- SOURCE TEXT:
□ □ □ □ □

Moreover, even if petitioner's Antommarchi claim were not procedurally defaulted, petitioner does not present a meritorious claim, analyzed under federal, and not New York State, standards. Instead, the record reveals no deprivation of petitioner's federal rights relating to his presence at sidebar discussions.

During jury selection, the trial court noted that it would conduct jury selection "in the full presence of [petitioner]" (Jury Selection Tr., ECF No. 23, ECF p. 11, at 11:1-11), and the record indicates that only one sidebar took place during jury selection, including during voir dire and juror challenges. (See generally Jury Selection, Voir Dire, and Challenges Trs., ECF No. 23, ECF pp. 9-212 and ECF No. 23-1, ECF pp. 1-19.) That sidebar related to a prospective juror who indicated that she worked for the New York City Department of Health and knew one of the medical examiners who had been involved in the case. (Jury Selection Tr. at 26:23-29:24.) That prospective juror was later questioned by both the court and defense counsel in petitioner's presence (Challenges Tr. 85:1-87:15), and was ultimately excused as a result of a peremptory challenge by the prosecution. (Challenges Tr. at 88:7-11.)

□ □ □ □ □

(Collected data entries)
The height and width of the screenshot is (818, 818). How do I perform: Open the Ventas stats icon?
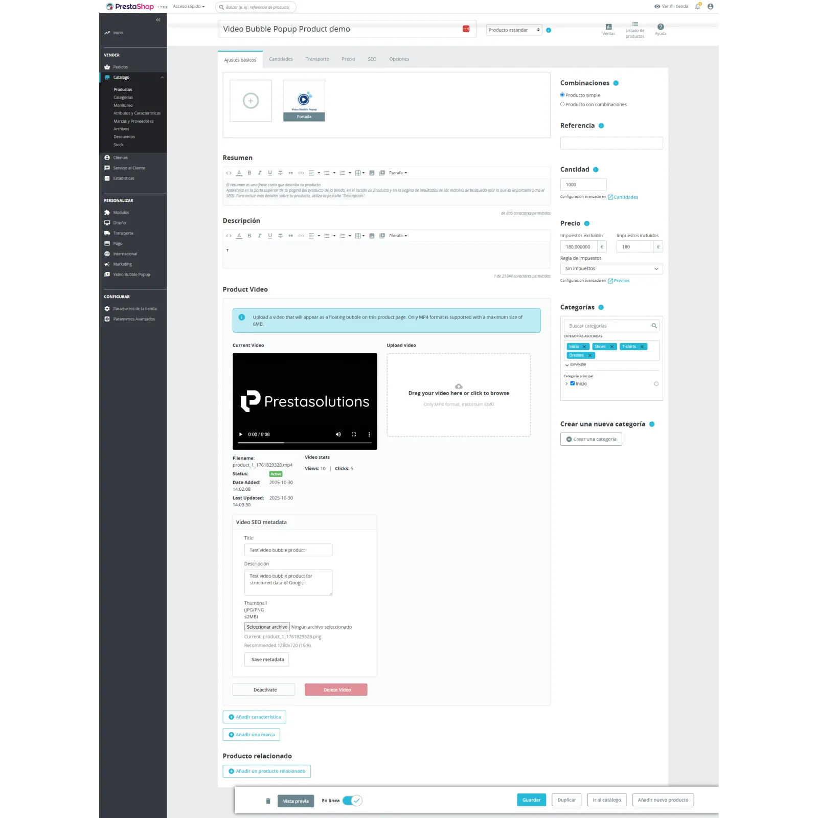click(608, 27)
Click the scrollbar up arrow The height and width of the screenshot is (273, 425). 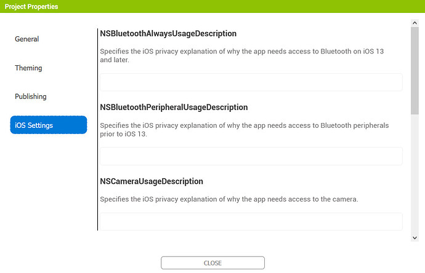pos(415,23)
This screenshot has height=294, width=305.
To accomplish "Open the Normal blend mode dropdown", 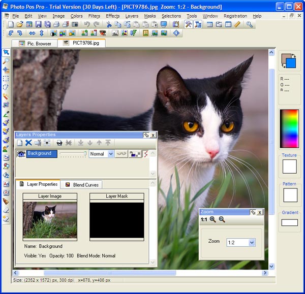I will click(x=111, y=154).
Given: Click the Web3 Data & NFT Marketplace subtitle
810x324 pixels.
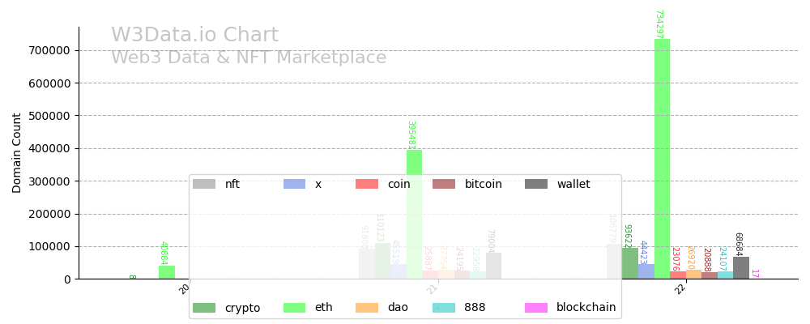Looking at the screenshot, I should click(249, 58).
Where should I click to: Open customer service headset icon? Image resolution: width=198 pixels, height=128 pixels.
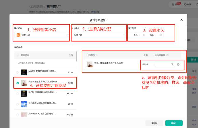(x=185, y=4)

□ □ □ □ □

- TASKS:
[a] List every record citation that appears in parentheses in the excerpt on the Antommarchi claim.
[b] Transcribe the portion of the excerpt on the Antommarchi claim that begins with the words containing "Moreover, even if" and ends with "at sidebar discussions.".
[c] Go on with the excerpt on the Antommarchi claim, picking up after its final sentence.

- RESPONSES TO THE EXERCISE:
[a]
1. Jury Selection Tr., ECF No. 23, ECF p. 11, at 11:1-11
2. See generally Jury Selection, Voir Dire, and Challenges Trs., ECF No. 23, ECF pp. 9-212 and ECF No. 23-1, ECF pp. 1-19.
3. Jury Selection Tr. at 26:23-29:24.
4. Challenges Tr. 85:1-87:15
5. Challenges Tr. at 88:7-11.

[b]
Moreover, even if petitioner's Antommarchi claim were not procedurally defaulted, petitioner does not present a meritorious claim, analyzed under federal, and not New York State, standards. Instead, the record reveals no deprivation of petitioner's federal rights relating to his presence at sidebar discussions.

[c]
At trial, there were a number of sidebars, but the subject matter of these sidebars was limited to legal issues, such as evidentiary objections, and clarification of the trial record. (See, e.g., Trial Tr. ECF No. 23-1, ECF pp. 67-68, at 279:15-280:23 (discussion of defense objection to admission of photograph of victim); Trial Tr., ECF No. 23-1, ECF pp. 135-38, at 347:20-350:9 (discussion of defense objection to purported effort by prosecution to elicit hearsay testimony); Trial Tr. ECF No. 23-2, ECF pp. 15-16, at 427:18-428:13 (discussion of photograph of area of crime scene prosecution sought to introduce); Trial Tr., ECF No. 23-2, ECF pp. 38-39, at 450:12-451:15 (clarifying whether witness said "shiv" or "shit" during testimony); Trial Tr., ECF No. 23-3, ECF pp. 72-73, at 572:20-573:25 (discussing appropriate scope of re-direct examination); Trial Tr., ECF No. 23-3, ECF pp. 145-54, at 645:10-654:12 (discussing potential hearsay issues in witness testimony, followed by hearing regarding proffered testimony outside the presence of the jury at which the court excluded the testimony).)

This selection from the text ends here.